**WHAT THIS TASK INVOLVES**.
Beginning with the line that holds "Where should I" and ending with the last line, please repeat the entries exactly and omit the pictures.
################
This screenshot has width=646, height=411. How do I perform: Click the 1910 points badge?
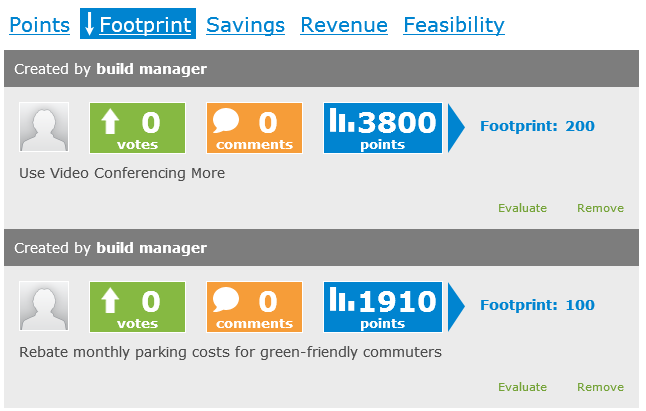tap(385, 306)
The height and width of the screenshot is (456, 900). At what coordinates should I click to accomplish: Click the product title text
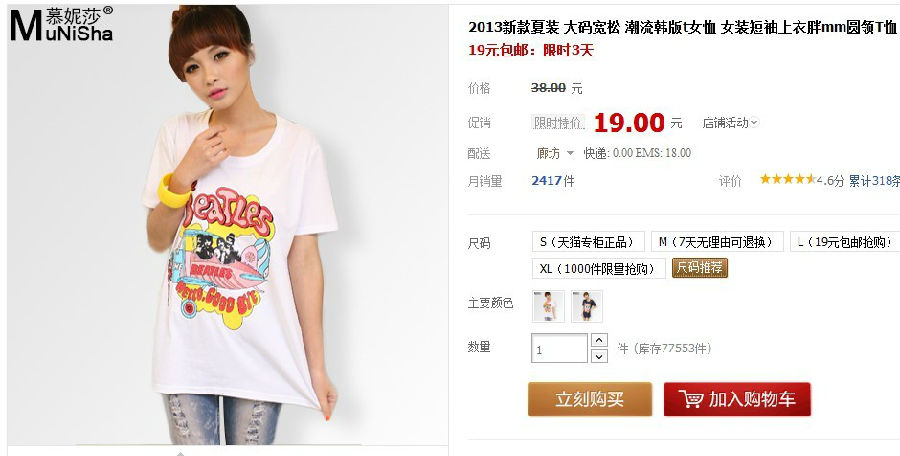[682, 27]
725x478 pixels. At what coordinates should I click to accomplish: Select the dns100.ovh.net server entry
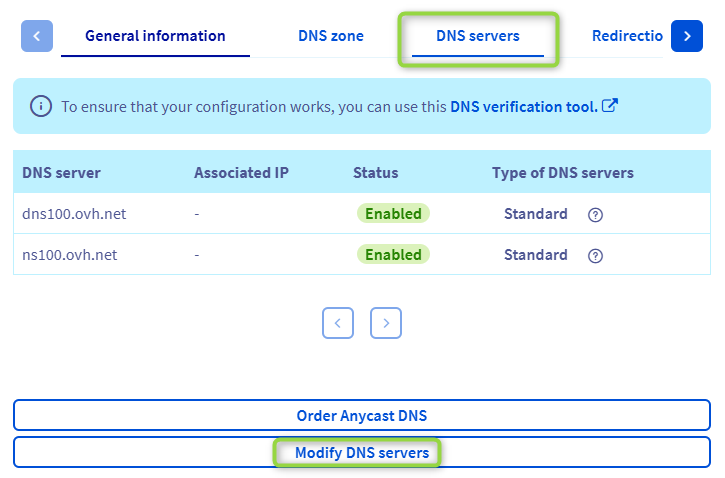coord(74,214)
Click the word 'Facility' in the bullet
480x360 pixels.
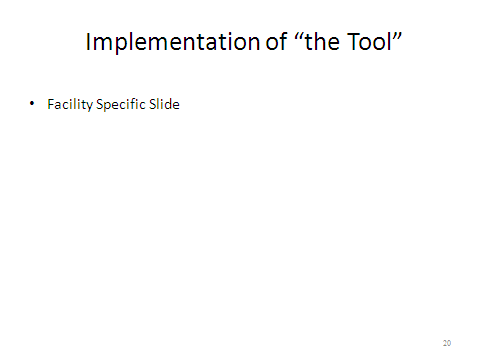coord(70,104)
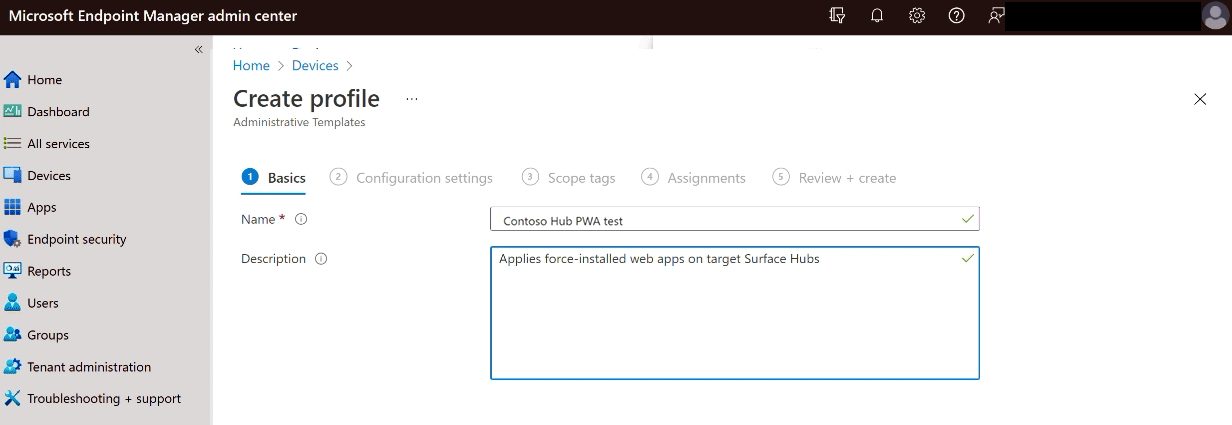Click the Home breadcrumb link
1232x425 pixels.
[x=251, y=65]
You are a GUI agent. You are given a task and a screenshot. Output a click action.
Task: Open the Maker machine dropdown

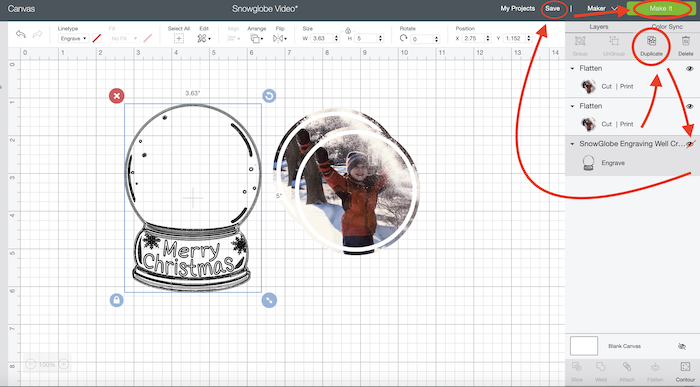point(602,8)
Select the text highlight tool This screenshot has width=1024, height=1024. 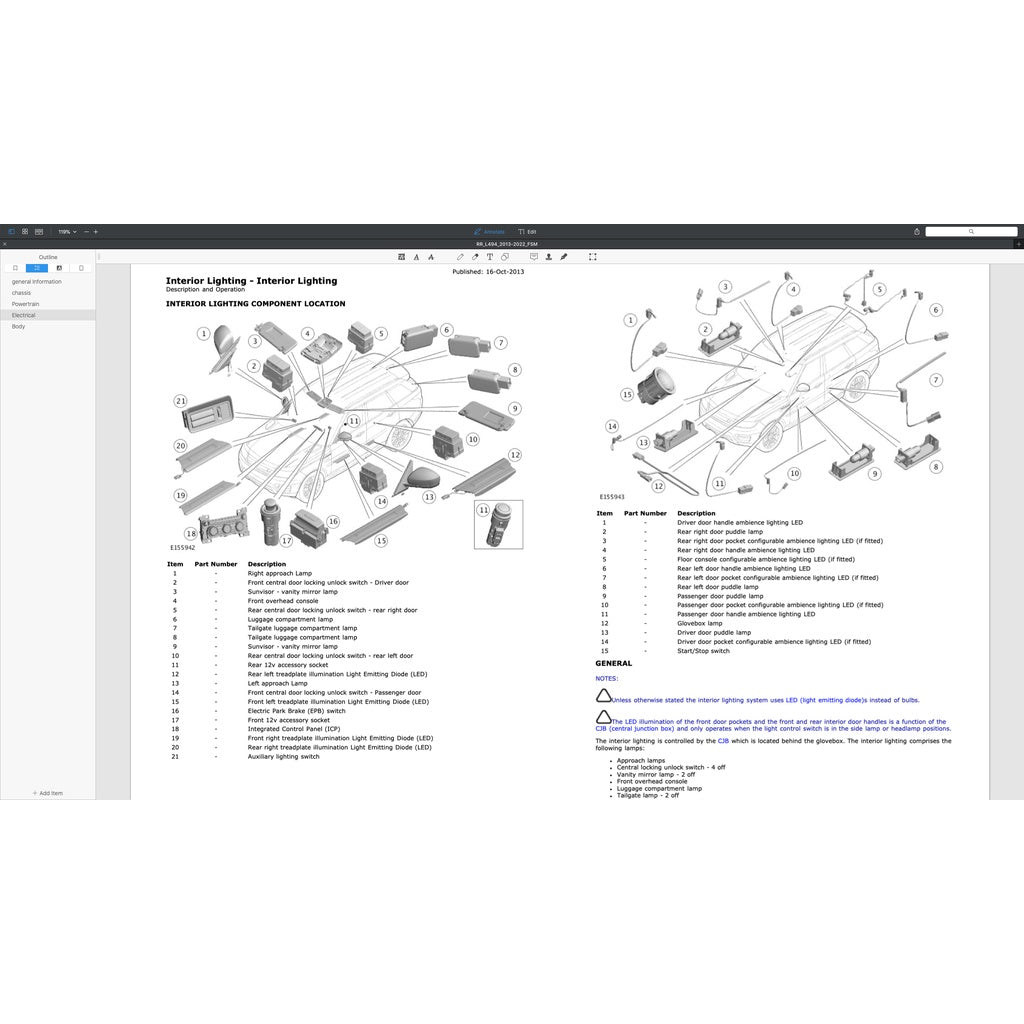401,257
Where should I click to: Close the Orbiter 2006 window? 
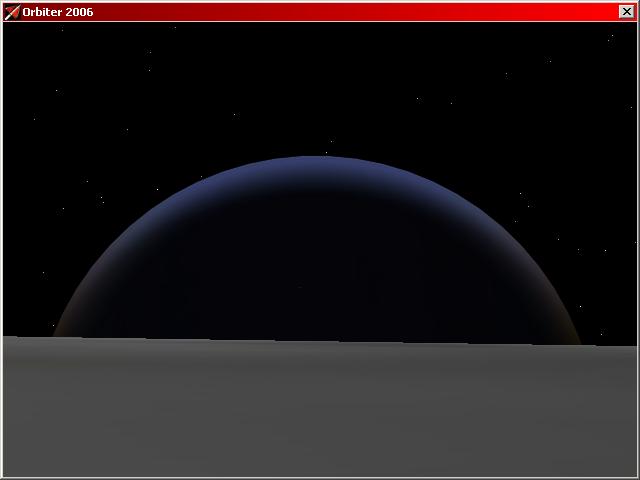pyautogui.click(x=627, y=12)
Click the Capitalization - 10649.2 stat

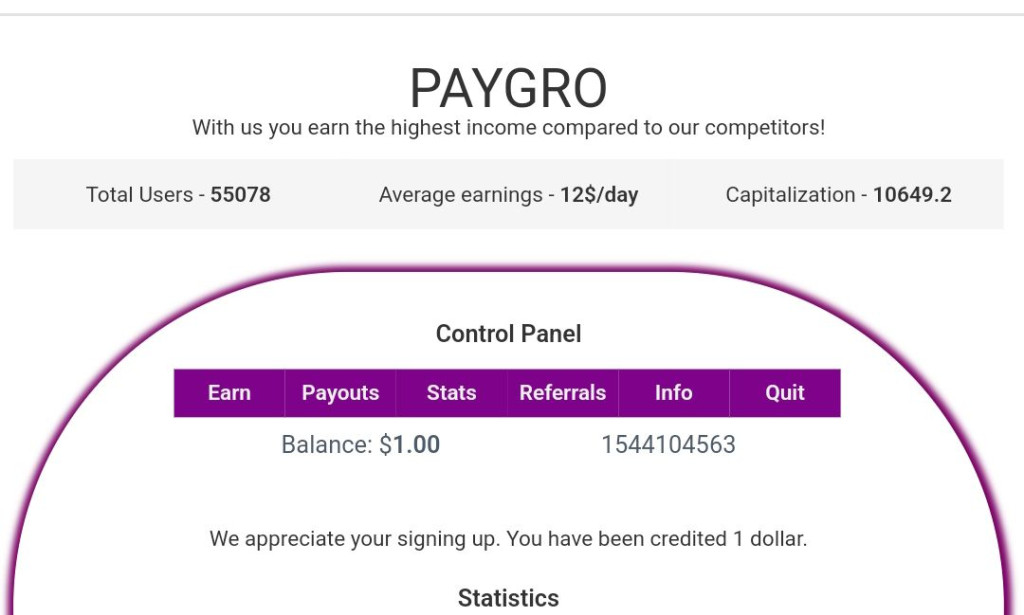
################
**SOLUTION TO THIS EXERCISE**.
Where should I click to: Close the Orbiter 2006 window? 
pyautogui.click(x=627, y=12)
Click the Capitalization - 10649.2 stat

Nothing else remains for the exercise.